Comparing to the literature data on XRCC1 Arg399Gln polymorphisms in radiation-exposed individuals without cancer pathology, the risk of thyroid cancer in homozygous minor allele XRCC1 Gln399Gln carriers, who were exposed to ionizing radiation was significantly increased: OR = 4,14, p = 0,001 (CI95 % 1,72-9,93).

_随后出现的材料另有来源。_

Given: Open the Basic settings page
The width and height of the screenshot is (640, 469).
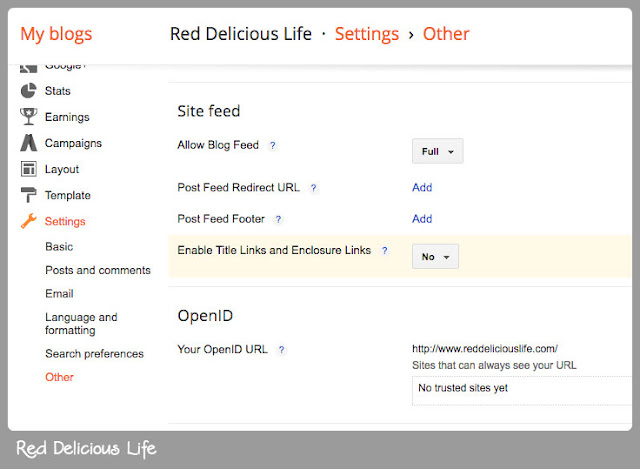Looking at the screenshot, I should (x=59, y=247).

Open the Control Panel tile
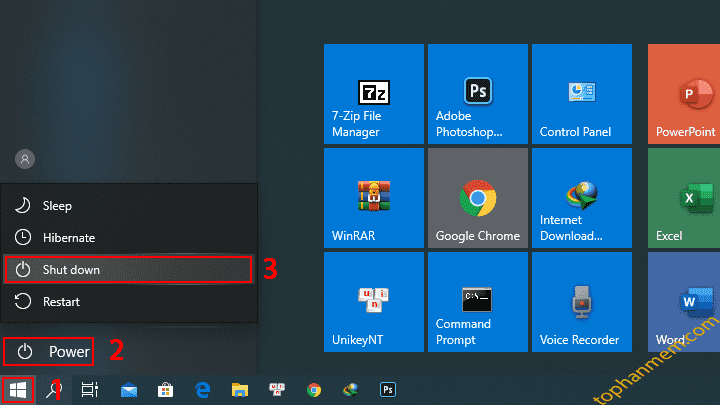[581, 94]
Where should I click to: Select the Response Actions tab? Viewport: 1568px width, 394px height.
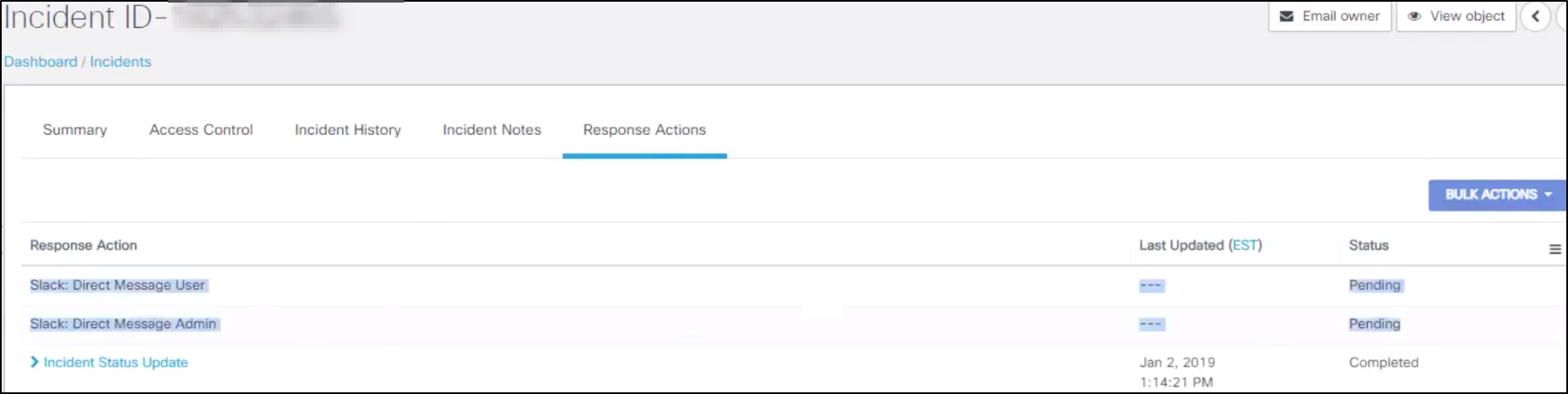pos(644,130)
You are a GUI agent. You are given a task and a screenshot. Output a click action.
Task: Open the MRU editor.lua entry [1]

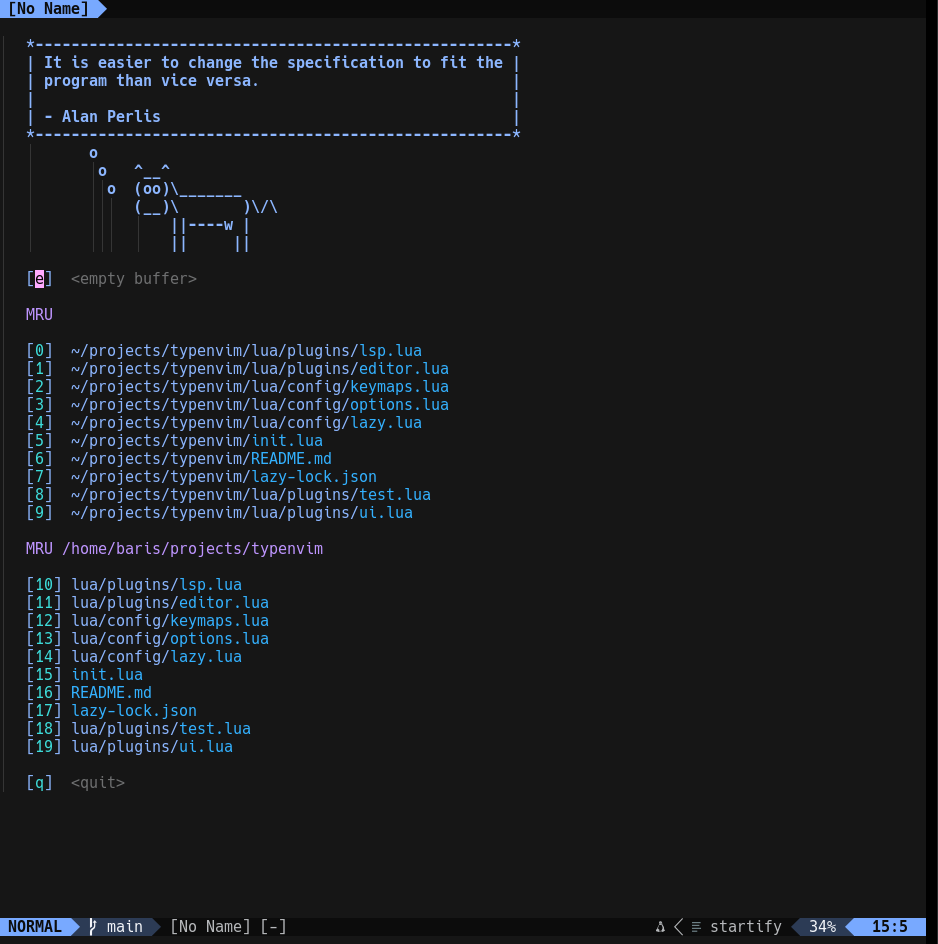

In homozygous carriers of the minor allele of the gene XPD Lys751Gln, exposed to IR, revealed increased risk of thyroid cancer: OR = 3,30, p = 0,05 (CI 95 % 0,82-14,14), when compared with the control group of Ukrainian population.

CONCLUSIONS

The carriage of homozygous minor allele Gln399Gln XRCC1 and XPD Gln751Gln of DNA repair genes is a risk factor for thyroid cancer under the influence of ionizing radiation in research group of Ukrainian population.

摘要

目的

本研究旨在确定并比较因切尔诺贝利灾难遭受电离辐射（IR）的甲状腺癌（TC）患者与无电离辐射暴露史的甲状腺癌患者中DNA修复基因XRCC1 Arg399Gln和XPD Lys751Gln多态性的特征。

材料与方法

采用聚合酶链反应（PCR）对102例甲状腺癌患者进行基因XRCC1 Arg399Gln和XPD Lys751Gln多态性检测，其中38例因切尔诺贝利灾难遭受电离辐射（事故参与者、撤离者以及来自受放射性核素污染控制区的居民），64例无电离辐射暴露史，对照组为41例无癌症病理的乌克兰居民。为比较自发性和辐射相关性甲状腺癌的数据以及等位基因频率差异和癌症病理风险，使用了俄罗斯、白俄罗斯和波兰人群对照组的文献数据。

结果

与无癌症病理的辐射暴露个体中XRCC1 Arg399Gln多态性的文献数据相比，遭受电离辐射的纯合次要等位基因XRCC1 Gln399Gln携带者患甲状腺癌的风险显著增加：OR = 4.14，p = 0.001（95%CI 1.72 - 9.93）。与乌克兰人群对照组相比，遭受电离辐射的基因XPD Lys751Gln次要等位基因纯合携带者患甲状腺癌的风险增加：OR = 3.30，p = 0.05（95%CI 0.82 - 14.14）。